OBJECTIVE
Gather each line from the rows below that contains the word "beside", and copy every such line in full.

DATA PROVIDED
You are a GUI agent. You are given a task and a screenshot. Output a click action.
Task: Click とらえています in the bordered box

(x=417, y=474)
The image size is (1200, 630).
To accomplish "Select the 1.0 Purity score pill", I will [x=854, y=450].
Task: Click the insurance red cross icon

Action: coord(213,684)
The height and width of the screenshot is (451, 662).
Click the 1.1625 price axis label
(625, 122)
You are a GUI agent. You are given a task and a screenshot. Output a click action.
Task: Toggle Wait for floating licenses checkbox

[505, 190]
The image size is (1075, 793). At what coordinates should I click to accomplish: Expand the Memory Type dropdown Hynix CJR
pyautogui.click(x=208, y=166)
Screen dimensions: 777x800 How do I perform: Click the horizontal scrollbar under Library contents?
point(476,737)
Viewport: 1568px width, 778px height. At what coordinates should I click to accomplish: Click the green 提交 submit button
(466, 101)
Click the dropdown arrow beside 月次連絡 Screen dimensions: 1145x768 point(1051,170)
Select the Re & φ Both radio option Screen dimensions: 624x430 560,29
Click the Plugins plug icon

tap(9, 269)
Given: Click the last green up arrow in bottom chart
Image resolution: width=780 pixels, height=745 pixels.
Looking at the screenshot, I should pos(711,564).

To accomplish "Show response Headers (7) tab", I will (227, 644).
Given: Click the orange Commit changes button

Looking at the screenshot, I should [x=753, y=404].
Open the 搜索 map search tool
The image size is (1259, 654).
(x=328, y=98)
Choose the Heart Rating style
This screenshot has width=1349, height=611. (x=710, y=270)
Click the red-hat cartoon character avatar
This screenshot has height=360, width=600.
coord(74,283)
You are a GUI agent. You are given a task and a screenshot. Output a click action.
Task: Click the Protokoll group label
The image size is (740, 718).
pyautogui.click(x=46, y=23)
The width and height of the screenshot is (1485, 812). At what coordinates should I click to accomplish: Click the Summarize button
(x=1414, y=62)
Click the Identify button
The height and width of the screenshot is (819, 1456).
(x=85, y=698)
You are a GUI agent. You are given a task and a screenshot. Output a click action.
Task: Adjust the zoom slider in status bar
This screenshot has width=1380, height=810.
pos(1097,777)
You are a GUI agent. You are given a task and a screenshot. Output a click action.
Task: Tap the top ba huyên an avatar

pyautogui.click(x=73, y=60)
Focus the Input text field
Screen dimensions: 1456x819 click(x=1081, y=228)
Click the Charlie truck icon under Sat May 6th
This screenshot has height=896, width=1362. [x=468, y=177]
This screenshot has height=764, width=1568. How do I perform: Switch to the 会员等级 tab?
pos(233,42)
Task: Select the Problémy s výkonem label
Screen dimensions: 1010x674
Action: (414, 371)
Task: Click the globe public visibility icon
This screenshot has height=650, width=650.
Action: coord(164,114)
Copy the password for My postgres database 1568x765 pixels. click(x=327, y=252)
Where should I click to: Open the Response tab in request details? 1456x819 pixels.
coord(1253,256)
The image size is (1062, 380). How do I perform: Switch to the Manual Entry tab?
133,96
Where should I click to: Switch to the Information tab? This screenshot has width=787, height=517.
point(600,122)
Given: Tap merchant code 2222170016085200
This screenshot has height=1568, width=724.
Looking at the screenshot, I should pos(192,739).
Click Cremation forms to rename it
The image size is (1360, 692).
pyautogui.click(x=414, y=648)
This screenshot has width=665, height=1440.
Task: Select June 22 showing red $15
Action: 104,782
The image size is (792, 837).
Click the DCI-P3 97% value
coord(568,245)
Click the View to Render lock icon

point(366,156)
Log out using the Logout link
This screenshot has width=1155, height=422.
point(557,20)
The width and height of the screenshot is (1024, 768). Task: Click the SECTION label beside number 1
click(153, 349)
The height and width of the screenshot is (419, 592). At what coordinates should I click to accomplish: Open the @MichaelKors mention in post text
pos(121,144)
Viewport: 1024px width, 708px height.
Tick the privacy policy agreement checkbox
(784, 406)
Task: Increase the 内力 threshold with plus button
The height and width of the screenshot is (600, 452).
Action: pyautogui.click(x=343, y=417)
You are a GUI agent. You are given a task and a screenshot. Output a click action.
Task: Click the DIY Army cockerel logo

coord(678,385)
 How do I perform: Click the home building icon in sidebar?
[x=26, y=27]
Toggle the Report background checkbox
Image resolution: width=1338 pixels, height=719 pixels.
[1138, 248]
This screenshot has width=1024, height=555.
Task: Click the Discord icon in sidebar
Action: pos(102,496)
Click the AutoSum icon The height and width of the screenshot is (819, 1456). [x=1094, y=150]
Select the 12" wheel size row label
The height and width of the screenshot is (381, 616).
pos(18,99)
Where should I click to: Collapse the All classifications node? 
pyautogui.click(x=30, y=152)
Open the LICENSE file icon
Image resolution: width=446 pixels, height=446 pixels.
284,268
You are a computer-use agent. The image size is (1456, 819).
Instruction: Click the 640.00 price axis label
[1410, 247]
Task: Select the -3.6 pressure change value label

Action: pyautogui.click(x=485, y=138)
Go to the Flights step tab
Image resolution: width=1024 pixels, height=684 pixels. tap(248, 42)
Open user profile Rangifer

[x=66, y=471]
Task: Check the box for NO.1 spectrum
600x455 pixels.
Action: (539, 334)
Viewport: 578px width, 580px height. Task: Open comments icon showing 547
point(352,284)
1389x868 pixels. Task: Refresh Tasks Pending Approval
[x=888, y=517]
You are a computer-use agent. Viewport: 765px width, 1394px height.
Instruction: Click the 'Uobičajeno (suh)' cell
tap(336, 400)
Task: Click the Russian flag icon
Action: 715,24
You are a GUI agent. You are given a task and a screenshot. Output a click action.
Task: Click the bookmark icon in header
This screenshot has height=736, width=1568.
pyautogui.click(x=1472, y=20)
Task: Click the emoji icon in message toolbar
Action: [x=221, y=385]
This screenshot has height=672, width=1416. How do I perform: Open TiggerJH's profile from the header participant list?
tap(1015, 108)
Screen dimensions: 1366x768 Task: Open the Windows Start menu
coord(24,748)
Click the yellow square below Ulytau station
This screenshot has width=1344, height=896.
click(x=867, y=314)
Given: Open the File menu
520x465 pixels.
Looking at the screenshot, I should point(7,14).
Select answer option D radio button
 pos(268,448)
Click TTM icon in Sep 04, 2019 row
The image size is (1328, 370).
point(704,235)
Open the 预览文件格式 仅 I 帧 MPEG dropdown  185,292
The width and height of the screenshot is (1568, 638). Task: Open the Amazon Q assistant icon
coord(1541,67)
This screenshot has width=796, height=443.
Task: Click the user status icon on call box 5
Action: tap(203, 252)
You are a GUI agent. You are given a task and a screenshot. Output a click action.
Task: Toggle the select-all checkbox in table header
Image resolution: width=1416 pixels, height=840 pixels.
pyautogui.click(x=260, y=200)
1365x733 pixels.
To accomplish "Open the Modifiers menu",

ANSWER FOR THE TASK
Click the dropdown arrow beside 月次連絡 Screen dimensions: 1145x768 point(1051,170)
The width and height of the screenshot is (1024, 768). Task: Click the SECTION label beside number 1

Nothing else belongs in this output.